*What to work on*:
Each line of the listing should be reproduced exactly.

***** Records to use *****

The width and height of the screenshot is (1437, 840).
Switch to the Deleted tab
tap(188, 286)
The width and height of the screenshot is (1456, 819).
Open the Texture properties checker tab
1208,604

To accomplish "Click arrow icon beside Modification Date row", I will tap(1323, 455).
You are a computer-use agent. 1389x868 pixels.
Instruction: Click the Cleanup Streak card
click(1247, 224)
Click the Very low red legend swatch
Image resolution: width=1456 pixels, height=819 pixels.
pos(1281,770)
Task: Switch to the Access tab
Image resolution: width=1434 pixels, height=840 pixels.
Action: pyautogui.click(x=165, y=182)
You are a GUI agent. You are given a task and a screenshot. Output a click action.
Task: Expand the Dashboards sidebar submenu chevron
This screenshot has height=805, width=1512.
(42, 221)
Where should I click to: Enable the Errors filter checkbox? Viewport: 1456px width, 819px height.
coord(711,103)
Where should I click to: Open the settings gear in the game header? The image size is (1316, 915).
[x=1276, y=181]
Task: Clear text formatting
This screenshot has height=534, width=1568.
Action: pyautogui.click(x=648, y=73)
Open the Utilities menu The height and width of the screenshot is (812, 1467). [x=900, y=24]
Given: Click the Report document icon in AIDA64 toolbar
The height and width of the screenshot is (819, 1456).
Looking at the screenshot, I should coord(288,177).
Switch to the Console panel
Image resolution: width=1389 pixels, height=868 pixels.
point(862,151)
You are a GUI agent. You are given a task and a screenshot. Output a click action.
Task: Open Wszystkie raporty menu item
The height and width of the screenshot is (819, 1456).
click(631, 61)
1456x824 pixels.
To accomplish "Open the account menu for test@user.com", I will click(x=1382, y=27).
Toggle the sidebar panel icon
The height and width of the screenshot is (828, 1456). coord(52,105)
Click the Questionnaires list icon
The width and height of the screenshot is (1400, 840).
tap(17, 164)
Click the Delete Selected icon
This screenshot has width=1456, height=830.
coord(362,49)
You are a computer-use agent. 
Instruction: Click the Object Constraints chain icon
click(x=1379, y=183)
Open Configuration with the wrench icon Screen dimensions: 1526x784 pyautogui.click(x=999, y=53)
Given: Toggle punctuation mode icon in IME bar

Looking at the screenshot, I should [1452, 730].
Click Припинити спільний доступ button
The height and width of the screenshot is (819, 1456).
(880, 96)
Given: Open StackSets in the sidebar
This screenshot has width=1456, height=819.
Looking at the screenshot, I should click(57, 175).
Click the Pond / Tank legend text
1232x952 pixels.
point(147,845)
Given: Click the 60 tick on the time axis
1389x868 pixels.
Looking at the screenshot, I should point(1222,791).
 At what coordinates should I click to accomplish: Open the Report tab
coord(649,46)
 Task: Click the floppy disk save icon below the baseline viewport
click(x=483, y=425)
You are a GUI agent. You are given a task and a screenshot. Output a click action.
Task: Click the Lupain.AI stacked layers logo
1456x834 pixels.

*****

*Answer for the task*:
The width and height of the screenshot is (1437, 840).
Switch to the Deleted tab
tap(188, 286)
The width and height of the screenshot is (1456, 819).
Open the Texture properties checker tab
1208,604

To accomplish "Click arrow icon beside Modification Date row", I will tap(1323, 455).
You are a computer-use agent. 1389x868 pixels.
Instruction: Click the Cleanup Streak card
click(1247, 224)
Click the Very low red legend swatch
Image resolution: width=1456 pixels, height=819 pixels.
pos(1281,770)
Task: Switch to the Access tab
Image resolution: width=1434 pixels, height=840 pixels.
Action: pyautogui.click(x=165, y=182)
You are a GUI agent. You are given a task and a screenshot. Output a click action.
Task: Expand the Dashboards sidebar submenu chevron
This screenshot has height=805, width=1512.
(42, 221)
Where should I click to: Enable the Errors filter checkbox? Viewport: 1456px width, 819px height.
coord(711,103)
Where should I click to: Open the settings gear in the game header? The image size is (1316, 915).
[x=1276, y=181]
Task: Clear text formatting
This screenshot has height=534, width=1568.
Action: pyautogui.click(x=648, y=73)
Open the Utilities menu The height and width of the screenshot is (812, 1467). [x=900, y=24]
Given: Click the Report document icon in AIDA64 toolbar
The height and width of the screenshot is (819, 1456).
Looking at the screenshot, I should coord(288,177).
Switch to the Console panel
Image resolution: width=1389 pixels, height=868 pixels.
point(862,151)
You are a GUI agent. You are given a task and a screenshot. Output a click action.
Task: Open Wszystkie raporty menu item
The height and width of the screenshot is (819, 1456).
click(631, 61)
1456x824 pixels.
To accomplish "Open the account menu for test@user.com", I will click(x=1382, y=27).
Toggle the sidebar panel icon
The height and width of the screenshot is (828, 1456). coord(52,105)
Click the Questionnaires list icon
The width and height of the screenshot is (1400, 840).
tap(17, 164)
Click the Delete Selected icon
This screenshot has width=1456, height=830.
coord(362,49)
You are a computer-use agent. 
Instruction: Click the Object Constraints chain icon
click(x=1379, y=183)
Open Configuration with the wrench icon Screen dimensions: 1526x784 pyautogui.click(x=999, y=53)
Given: Toggle punctuation mode icon in IME bar

Looking at the screenshot, I should [1452, 730].
Click Припинити спільний доступ button
The height and width of the screenshot is (819, 1456).
(880, 96)
Given: Open StackSets in the sidebar
This screenshot has width=1456, height=819.
Looking at the screenshot, I should click(57, 175).
Click the Pond / Tank legend text
1232x952 pixels.
point(147,845)
Given: Click the 60 tick on the time axis
1389x868 pixels.
Looking at the screenshot, I should point(1222,791).
 At what coordinates should I click to accomplish: Open the Report tab
coord(649,46)
 Task: Click the floppy disk save icon below the baseline viewport
click(x=483, y=425)
You are a GUI agent. You are given a task and a screenshot. Output a click action.
Task: Click the Lupain.AI stacked layers logo
1456x834 pixels.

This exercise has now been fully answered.